[Records from a collection]
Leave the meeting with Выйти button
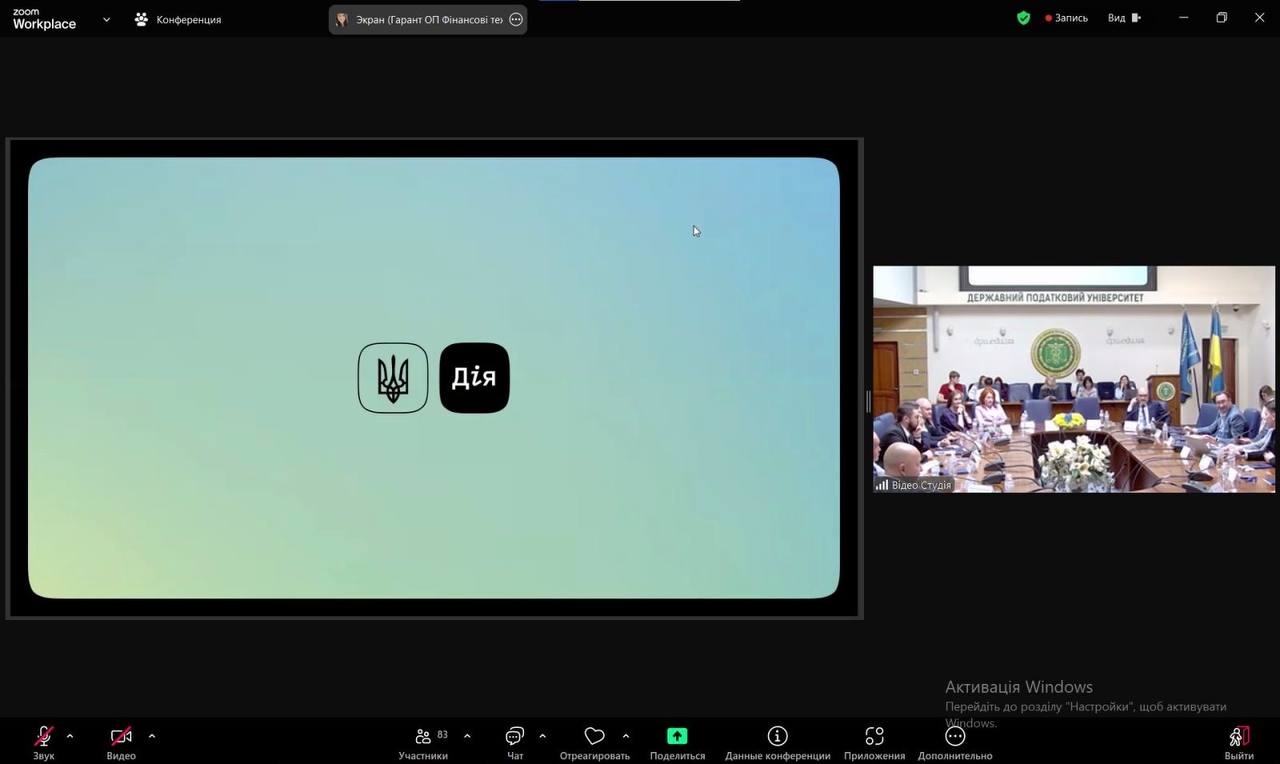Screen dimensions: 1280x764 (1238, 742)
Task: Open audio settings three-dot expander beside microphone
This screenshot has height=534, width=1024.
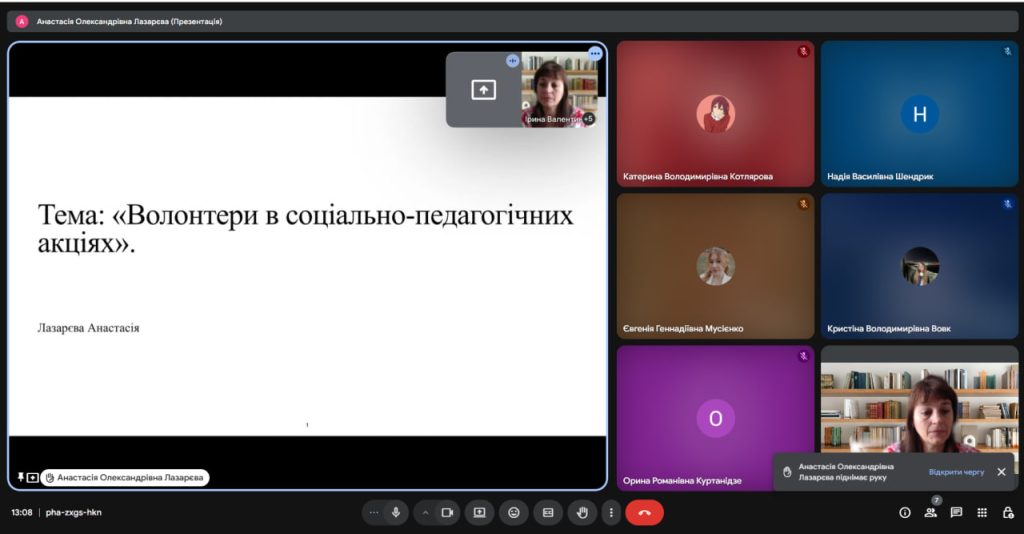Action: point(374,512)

• [Brief]:
Without including a single picture, restate all of the data word for word.

• [Result of the task]:
Leave the meeting with Выйти button
Screen dimensions: 1280x764 (1238, 742)
Task: Open audio settings three-dot expander beside microphone
This screenshot has height=534, width=1024.
Action: point(374,512)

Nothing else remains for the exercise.